Long before the advent of gunpowder, humans had harnessed the power of catapults in warfare to destructive effect. Yet, biology had already beaten us to capitalising on the power of springs. ‘Fast and powerful movements like the jump of the flea or the strike of a mantis shrimp smasher are possible because they use elastic energy storage mechanisms’, says Elizabeth Mendoza from the University of California, Irvine, USA. Even soft-bodied frogs get in on the action, storing energy in the plantaris longus muscle–tendon unit – linking the back of the knee to the heel – ready for release in powerful leaps. Yet in 2011, when Tom Roberts, Emily Abbott and Manny Azizi investigated the source of energy powering the jumps of three frog and toad species, they were surprised that the animals’ explosive launches were driven by plantaris longus muscle contractions of about the same power (∼300 W kg−1), even though Cuban tree frogs (Osteopilus septentrionalis) leapt with a take-off power of ∼1100 W kg−1 while cane toads (Bufo marinus) achieved take-offs with a power of ∼200 W kg−1. Realising that the animals must be fine-tuning the energy storage capacity of the springy plantaris longus muscle–tendon unit, resulting in vastly different propulsion, Mendoza and Azizi scrutinised the legs of cane toads, Cuban tree frogs and bullfrogs (Rana catesbeiana) to determine how they differed.

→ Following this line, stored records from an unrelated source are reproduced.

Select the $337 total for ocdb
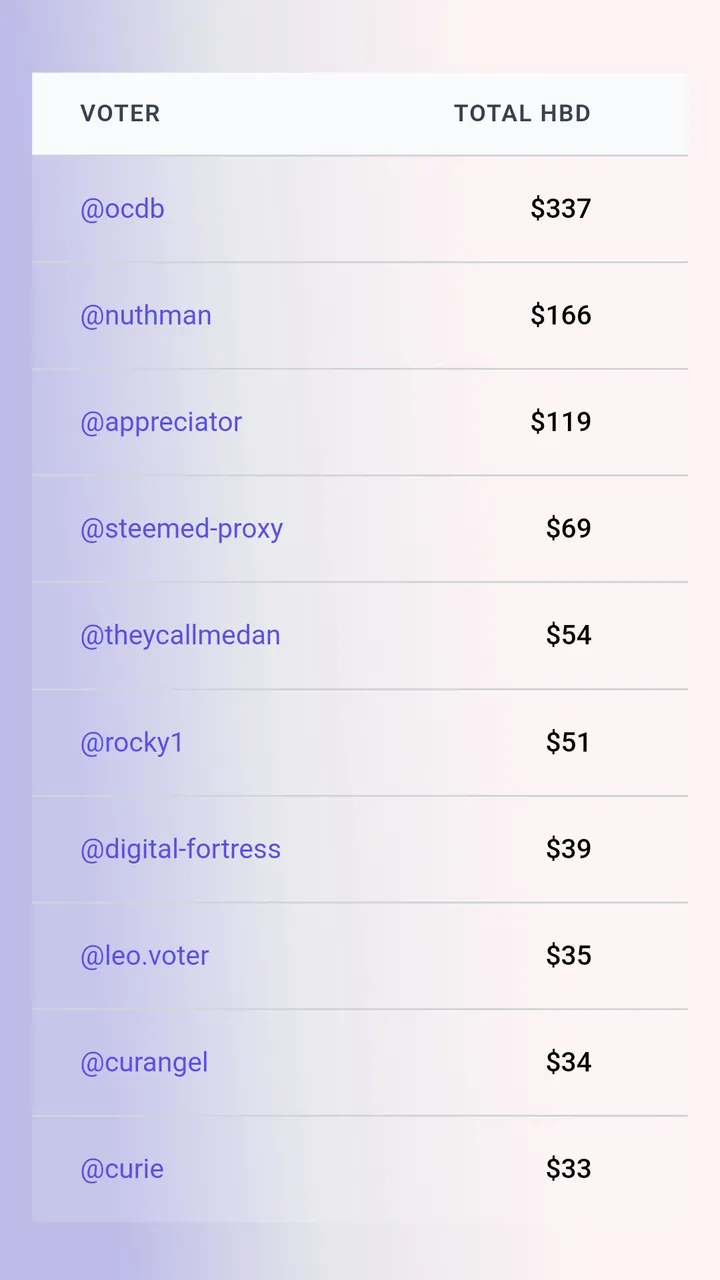 click(561, 209)
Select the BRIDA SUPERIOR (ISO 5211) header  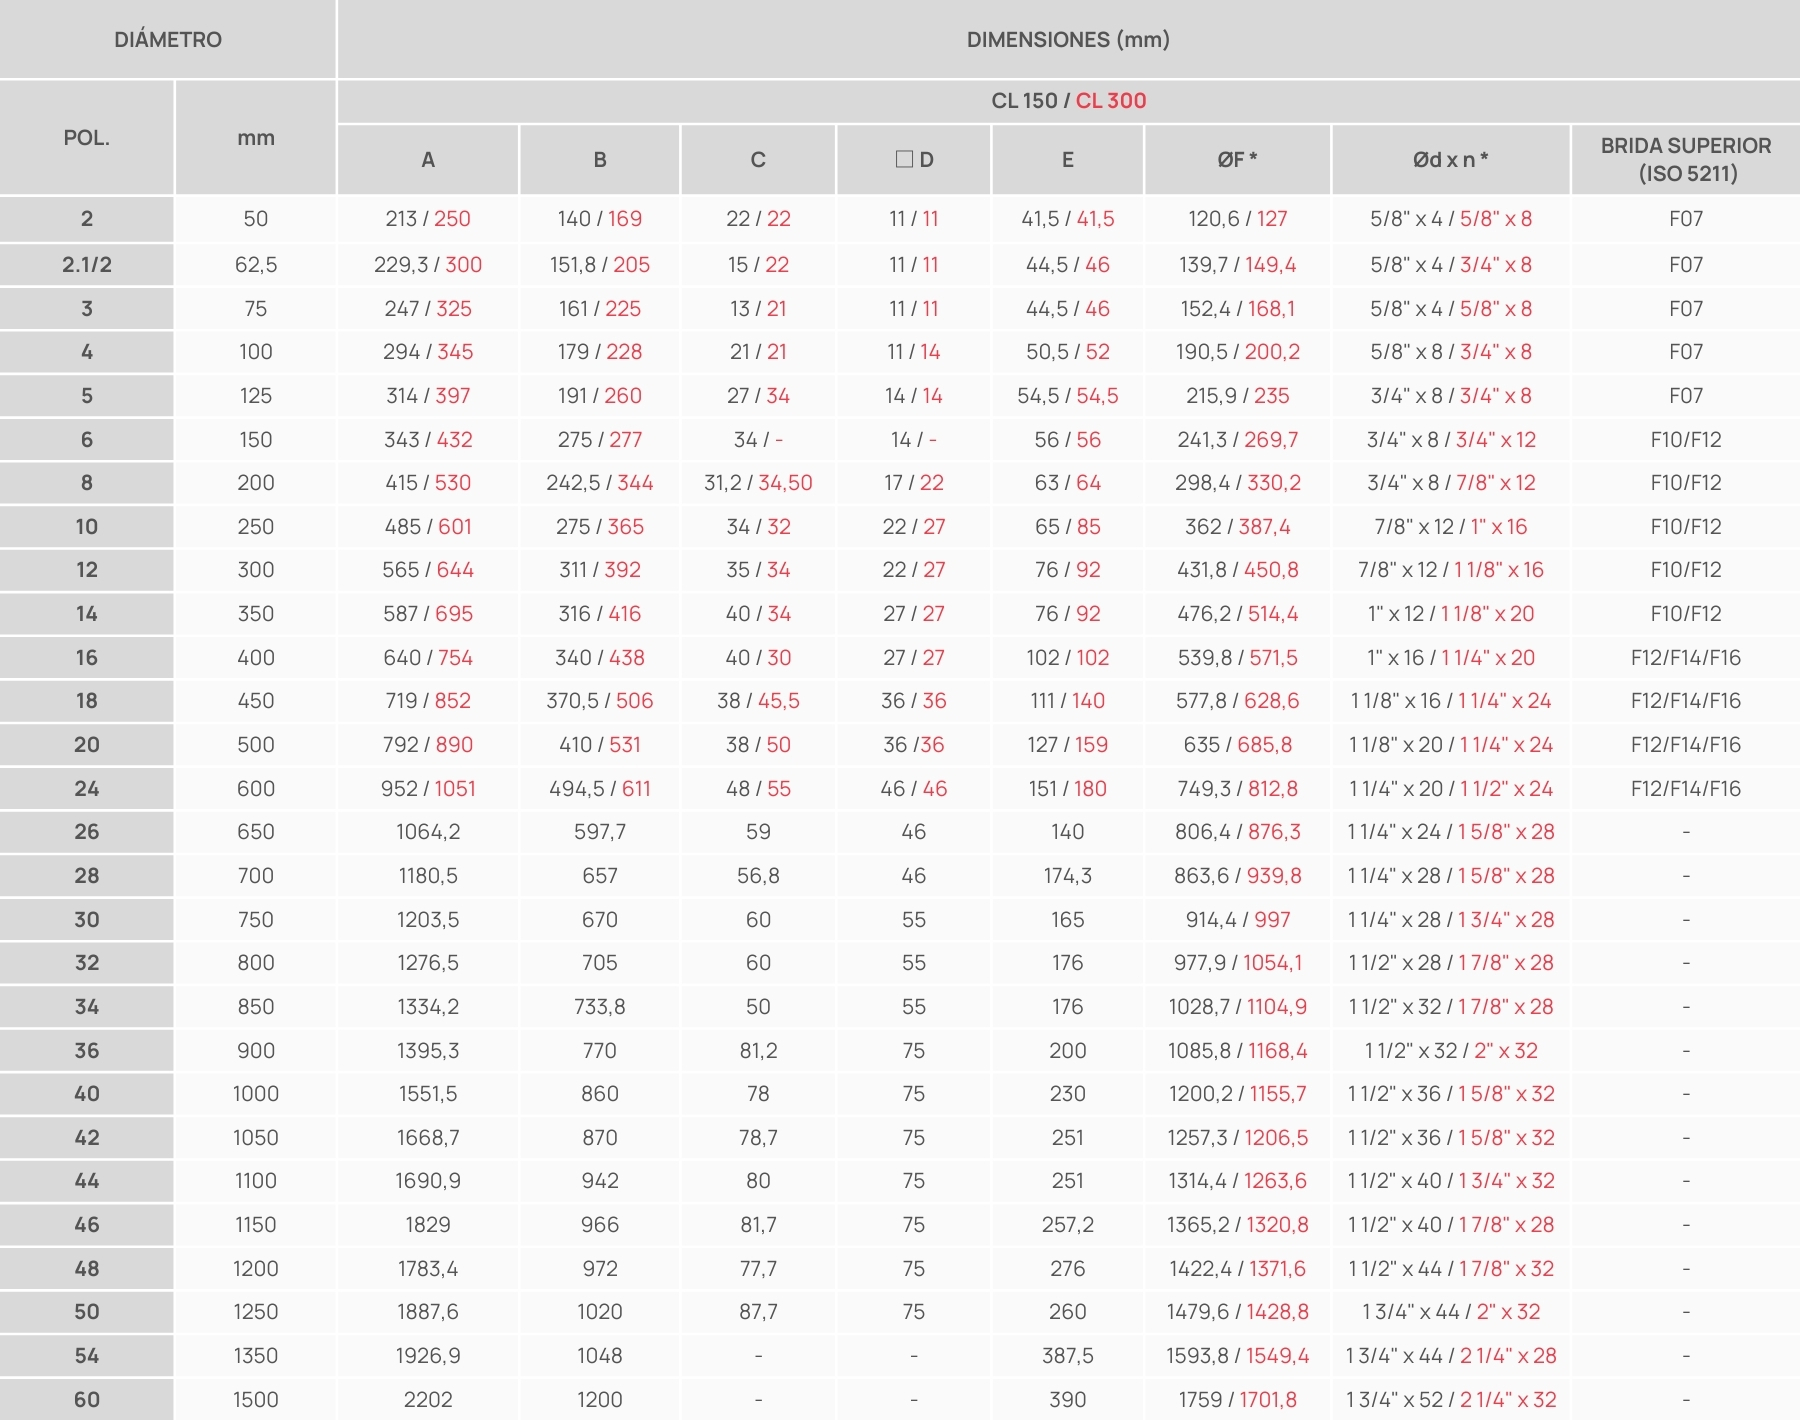tap(1685, 160)
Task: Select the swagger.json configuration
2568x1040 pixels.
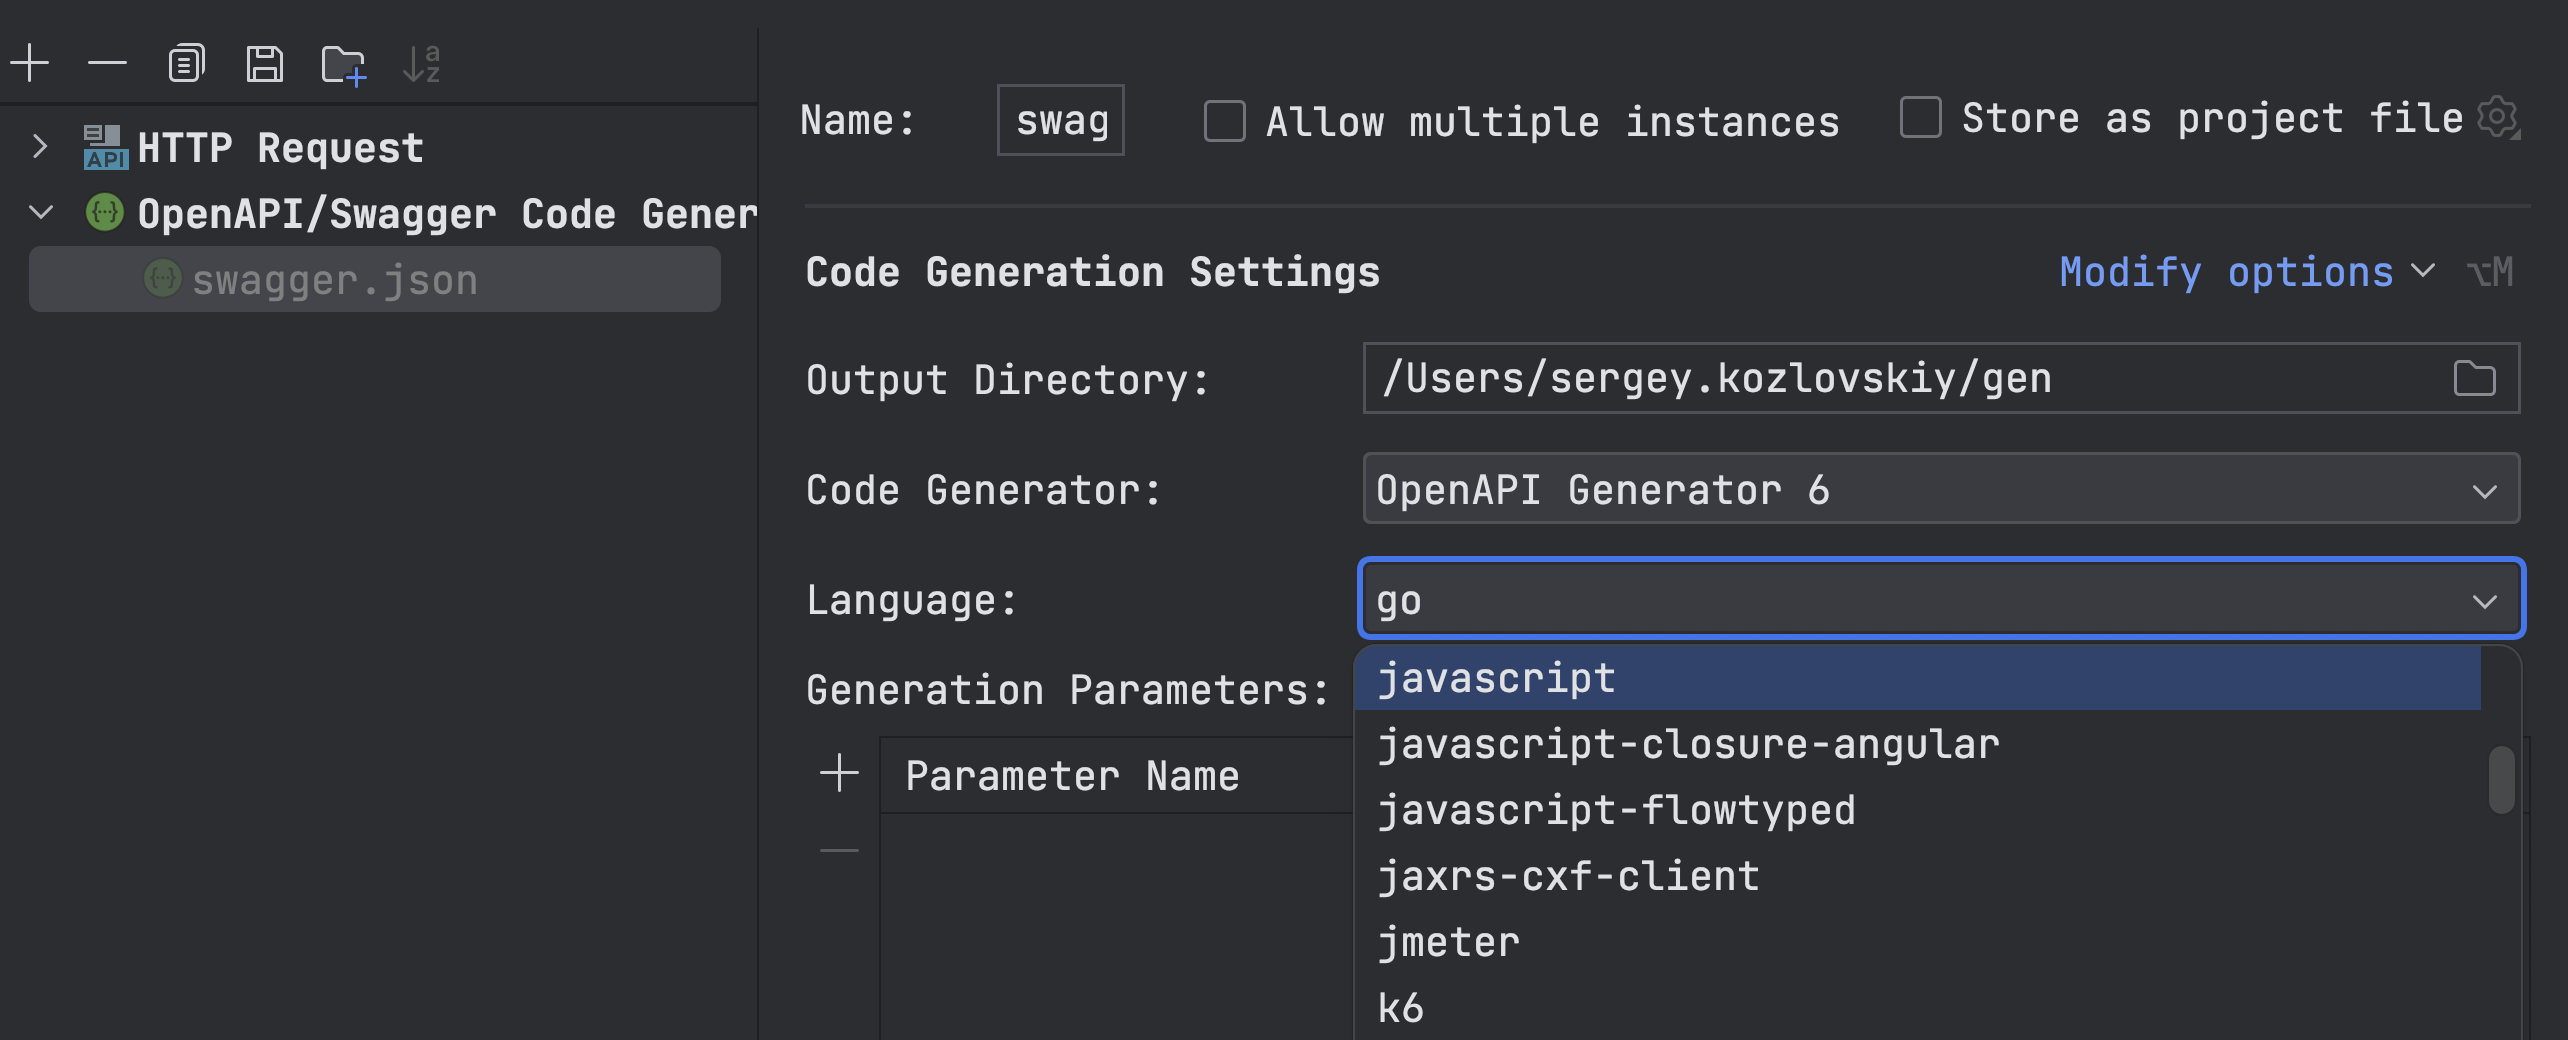Action: point(335,280)
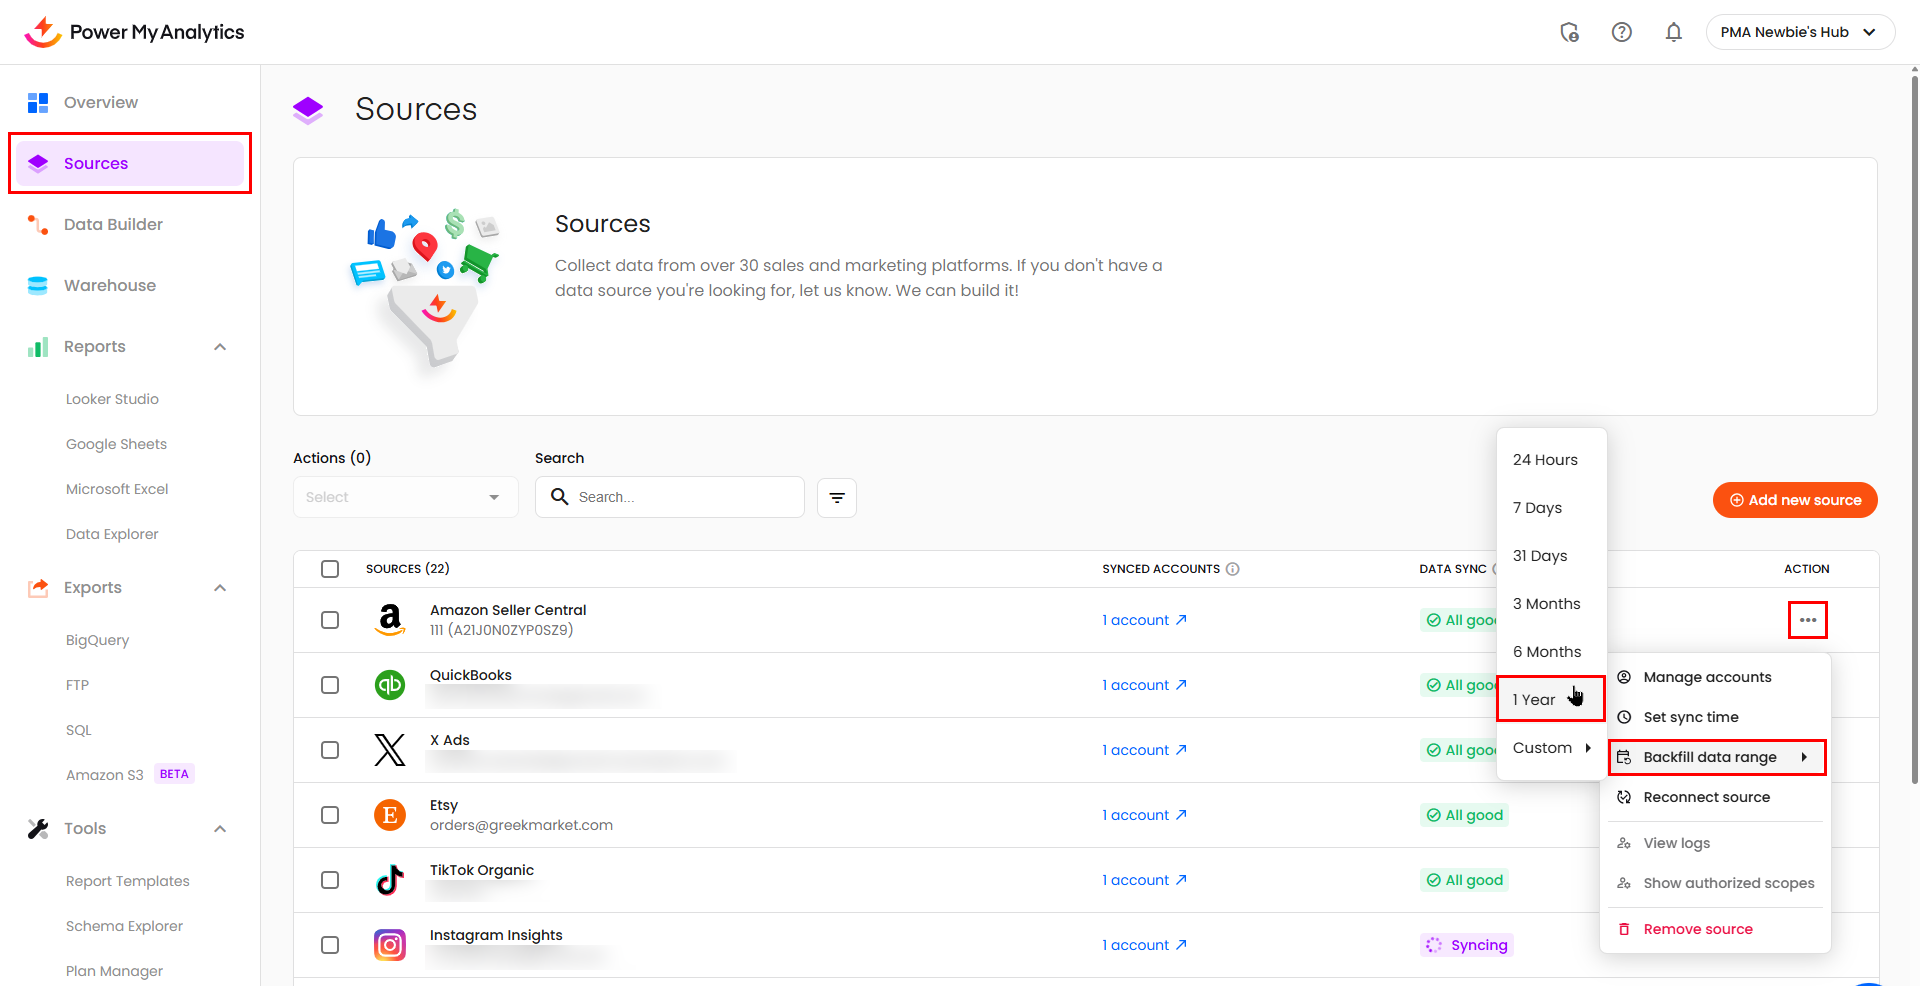Open the help question mark icon

click(x=1621, y=32)
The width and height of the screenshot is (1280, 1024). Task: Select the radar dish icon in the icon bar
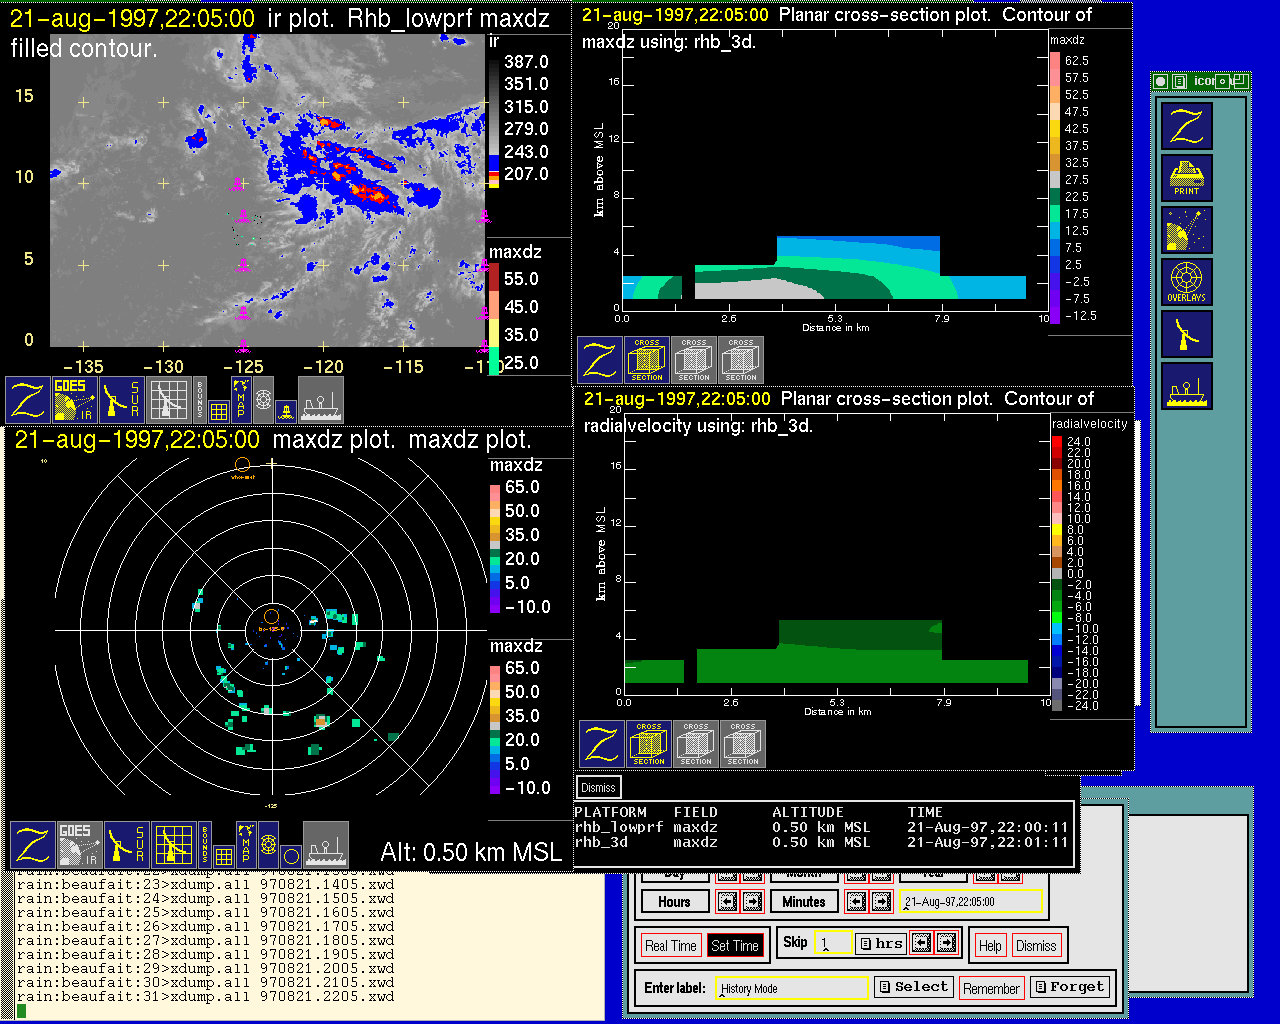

‘All of our animals came from the pet trade’, says Mendoza, who collected samples of the animals’ plantaris longus muscle–tendon units to measure the amount of force exerted by the muscles as they contracted. ‘There are many challenges with this technique’, says Mendoza, such as keeping the muscle alive, making sure the nerve branch was not crushed or pulled too hard, and keeping the muscle–tendon unit securely in place in the force measuring rig. Then, she and Azizi investigated the structure of the frogs’ plantaris longus muscles, cutting the muscle open to reveal the featherlike arrangement of the fibres within to measure their stacking angle relative to the direction in which the muscle pulls (the pennation angle). Finally, the duo calculated how much work the muscle did during a contraction and the overall stiffness of the muscle–tendon unit to find out how much energy it could store.
After months of painstaking analysis, it was clear that the plantaris longus muscle–tendon unit of the Cuban tree frog stood out from the crowd. ‘It was modified for increased elastic energy storage’, says Mendoza, explaining that the structure is stiffer than that of the cane toad and bullfrog muscle–tendon unit, allowing the Cuban tree frogs to store more elastic energy to power their mighty leaps. In addition, when Mendoza and Azizi measured the force generated by the tree frog's muscle (∼30 N g−1), it was almost double that produced by the cane toad and bullfrog (∼17 N g−1).
But how was the tree frog's muscle able to generate so much force when it was so much smaller (∼0.3 g) than the bullfrog and cane toad's muscles (∼1.3 and ∼1 g, respectively)? Scrutinising the muscle structures, the duo realised that the muscle fibres in the Cuban tree frog plantaris longus were stacked at a much steeper angle (∼25 deg compared with the cane toad and bullfrog's 20 deg pennation angle), allowing the tree frogs to pack more fibres into the muscle to generate more force.
‘A tuned increase in muscle force and elastic structure stiffness increases elastic energy storage in Cuban tree frogs’, says Mendoza, and Azizi adds, ‘In terms of jump distance, Cuban tree frogs are the best, followed by bullfrogs and then cane toads’. So, the Cuban tree frog's springier legs tie in nicely with their exceptional vaulting abilities.